[Records from a dataset]
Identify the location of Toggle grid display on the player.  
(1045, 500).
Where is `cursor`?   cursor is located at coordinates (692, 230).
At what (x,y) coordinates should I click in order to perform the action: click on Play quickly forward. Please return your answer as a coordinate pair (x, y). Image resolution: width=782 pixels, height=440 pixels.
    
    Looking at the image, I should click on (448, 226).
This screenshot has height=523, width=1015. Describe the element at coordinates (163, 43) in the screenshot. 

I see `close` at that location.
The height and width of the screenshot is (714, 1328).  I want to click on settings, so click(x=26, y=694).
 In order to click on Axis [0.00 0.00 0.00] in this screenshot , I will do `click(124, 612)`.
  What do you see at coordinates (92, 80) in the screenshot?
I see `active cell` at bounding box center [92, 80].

Problem details »
State how many lines of the listing above contain the string "height". Give only the number.

Task response »
3